**WORK INSTRUCTION:**
Wherever a line in the data holds the word "computer", pull that line out.

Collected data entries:

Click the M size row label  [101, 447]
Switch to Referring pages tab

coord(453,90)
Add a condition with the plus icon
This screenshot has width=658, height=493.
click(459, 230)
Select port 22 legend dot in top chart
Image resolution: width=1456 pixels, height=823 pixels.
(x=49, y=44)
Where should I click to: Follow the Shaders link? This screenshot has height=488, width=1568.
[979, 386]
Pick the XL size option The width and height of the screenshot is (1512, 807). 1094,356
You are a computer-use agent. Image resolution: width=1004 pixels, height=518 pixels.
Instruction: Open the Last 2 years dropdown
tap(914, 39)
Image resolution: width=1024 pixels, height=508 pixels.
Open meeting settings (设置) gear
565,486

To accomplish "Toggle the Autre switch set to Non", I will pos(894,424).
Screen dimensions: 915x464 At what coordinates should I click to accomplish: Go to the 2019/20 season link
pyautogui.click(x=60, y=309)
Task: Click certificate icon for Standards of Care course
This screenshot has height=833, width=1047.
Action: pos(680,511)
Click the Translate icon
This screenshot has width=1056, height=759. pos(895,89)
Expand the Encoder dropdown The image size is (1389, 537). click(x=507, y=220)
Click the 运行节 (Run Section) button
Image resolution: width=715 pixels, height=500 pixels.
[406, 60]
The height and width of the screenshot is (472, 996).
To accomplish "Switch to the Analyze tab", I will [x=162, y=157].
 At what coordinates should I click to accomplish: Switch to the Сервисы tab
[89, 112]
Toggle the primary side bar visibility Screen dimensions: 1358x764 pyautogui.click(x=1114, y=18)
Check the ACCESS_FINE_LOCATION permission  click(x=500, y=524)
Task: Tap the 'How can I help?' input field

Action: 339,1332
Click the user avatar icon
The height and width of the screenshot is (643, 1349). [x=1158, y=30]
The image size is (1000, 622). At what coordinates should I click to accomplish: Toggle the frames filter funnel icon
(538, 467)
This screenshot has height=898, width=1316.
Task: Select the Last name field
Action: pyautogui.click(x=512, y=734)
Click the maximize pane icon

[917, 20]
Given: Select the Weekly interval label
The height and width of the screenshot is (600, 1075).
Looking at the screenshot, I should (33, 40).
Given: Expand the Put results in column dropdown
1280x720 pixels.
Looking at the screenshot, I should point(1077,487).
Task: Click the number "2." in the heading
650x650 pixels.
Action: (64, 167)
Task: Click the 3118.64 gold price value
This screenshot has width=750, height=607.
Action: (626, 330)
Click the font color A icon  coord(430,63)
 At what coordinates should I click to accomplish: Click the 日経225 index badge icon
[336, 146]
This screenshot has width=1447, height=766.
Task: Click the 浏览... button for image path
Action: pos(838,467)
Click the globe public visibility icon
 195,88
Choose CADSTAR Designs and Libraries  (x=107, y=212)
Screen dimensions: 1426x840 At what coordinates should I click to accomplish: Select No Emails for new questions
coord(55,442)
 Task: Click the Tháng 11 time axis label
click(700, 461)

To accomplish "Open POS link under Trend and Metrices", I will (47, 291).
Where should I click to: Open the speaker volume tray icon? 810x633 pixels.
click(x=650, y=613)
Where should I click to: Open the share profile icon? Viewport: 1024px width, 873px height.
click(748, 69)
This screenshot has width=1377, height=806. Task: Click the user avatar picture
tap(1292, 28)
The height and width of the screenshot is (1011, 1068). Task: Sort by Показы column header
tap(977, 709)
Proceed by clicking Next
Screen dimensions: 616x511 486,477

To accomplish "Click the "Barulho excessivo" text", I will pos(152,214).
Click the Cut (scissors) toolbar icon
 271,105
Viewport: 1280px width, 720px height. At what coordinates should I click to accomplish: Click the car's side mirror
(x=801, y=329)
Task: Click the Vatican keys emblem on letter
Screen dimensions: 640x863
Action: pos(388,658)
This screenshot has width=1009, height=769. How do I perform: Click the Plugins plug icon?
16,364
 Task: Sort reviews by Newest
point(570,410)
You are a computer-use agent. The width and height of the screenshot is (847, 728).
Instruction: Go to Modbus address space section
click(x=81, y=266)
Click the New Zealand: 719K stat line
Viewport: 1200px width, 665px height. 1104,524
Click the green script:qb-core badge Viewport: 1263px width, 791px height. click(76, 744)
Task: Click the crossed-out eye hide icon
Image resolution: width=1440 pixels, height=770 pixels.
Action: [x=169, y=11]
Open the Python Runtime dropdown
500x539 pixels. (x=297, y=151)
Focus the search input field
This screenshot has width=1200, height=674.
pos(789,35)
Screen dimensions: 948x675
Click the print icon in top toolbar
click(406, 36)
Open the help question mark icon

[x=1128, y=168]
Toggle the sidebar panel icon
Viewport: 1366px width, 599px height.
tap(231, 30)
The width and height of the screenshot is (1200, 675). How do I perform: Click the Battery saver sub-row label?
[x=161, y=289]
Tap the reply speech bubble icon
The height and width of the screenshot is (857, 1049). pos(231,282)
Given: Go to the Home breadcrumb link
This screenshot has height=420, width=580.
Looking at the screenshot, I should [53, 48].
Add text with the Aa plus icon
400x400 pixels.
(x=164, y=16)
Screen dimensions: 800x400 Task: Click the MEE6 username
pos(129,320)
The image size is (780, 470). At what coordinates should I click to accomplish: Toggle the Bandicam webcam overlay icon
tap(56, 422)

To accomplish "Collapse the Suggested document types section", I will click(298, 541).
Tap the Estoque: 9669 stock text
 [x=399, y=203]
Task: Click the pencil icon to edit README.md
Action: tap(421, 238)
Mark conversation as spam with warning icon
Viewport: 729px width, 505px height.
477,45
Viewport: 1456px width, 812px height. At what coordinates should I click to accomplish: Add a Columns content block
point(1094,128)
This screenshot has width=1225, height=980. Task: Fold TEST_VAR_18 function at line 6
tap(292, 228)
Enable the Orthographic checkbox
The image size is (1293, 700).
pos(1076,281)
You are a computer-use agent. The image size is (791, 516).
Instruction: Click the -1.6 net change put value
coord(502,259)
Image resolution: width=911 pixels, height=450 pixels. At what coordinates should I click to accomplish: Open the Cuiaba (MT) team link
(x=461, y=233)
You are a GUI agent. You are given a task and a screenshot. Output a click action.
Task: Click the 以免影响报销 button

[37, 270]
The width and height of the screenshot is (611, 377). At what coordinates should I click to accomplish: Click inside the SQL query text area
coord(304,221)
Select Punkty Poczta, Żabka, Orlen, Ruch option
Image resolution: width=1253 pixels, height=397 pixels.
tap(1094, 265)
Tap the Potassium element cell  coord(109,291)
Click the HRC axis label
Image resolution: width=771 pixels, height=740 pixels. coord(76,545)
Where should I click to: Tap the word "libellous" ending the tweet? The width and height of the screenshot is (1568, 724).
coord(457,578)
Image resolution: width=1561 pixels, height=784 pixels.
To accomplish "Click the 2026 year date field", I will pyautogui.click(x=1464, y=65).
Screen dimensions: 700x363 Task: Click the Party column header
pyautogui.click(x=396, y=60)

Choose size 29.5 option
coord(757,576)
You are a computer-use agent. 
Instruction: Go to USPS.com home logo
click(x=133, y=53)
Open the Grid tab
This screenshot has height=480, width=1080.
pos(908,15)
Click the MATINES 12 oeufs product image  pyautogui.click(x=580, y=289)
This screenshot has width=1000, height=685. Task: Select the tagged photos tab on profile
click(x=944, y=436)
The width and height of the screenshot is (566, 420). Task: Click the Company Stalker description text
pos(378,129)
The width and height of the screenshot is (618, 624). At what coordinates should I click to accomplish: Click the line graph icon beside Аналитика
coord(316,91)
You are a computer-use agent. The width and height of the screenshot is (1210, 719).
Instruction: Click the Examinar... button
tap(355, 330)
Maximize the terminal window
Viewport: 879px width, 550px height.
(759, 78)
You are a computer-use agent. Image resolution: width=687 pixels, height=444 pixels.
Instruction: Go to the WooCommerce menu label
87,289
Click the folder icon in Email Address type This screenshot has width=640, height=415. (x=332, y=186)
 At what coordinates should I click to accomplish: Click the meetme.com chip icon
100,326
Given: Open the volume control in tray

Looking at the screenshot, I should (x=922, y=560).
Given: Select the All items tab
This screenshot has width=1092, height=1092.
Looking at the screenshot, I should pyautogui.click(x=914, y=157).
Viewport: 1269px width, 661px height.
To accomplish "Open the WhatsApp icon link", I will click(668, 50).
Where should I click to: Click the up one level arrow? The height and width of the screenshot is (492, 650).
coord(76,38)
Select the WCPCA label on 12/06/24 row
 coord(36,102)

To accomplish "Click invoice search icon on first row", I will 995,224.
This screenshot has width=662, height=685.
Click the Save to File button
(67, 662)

**RESPONSE AREA:**
You are a computer-use agent. Image resolution: width=1004 pixels, height=518 pixels.
You are a computer-use agent. The width and height of the screenshot is (847, 728).
You are a computer-use agent. The image size is (791, 516).
You are a computer-use agent. 
You are a computer-use agent. The width and height of the screenshot is (1210, 719).
You are a computer-use agent. Image resolution: width=687 pixels, height=444 pixels.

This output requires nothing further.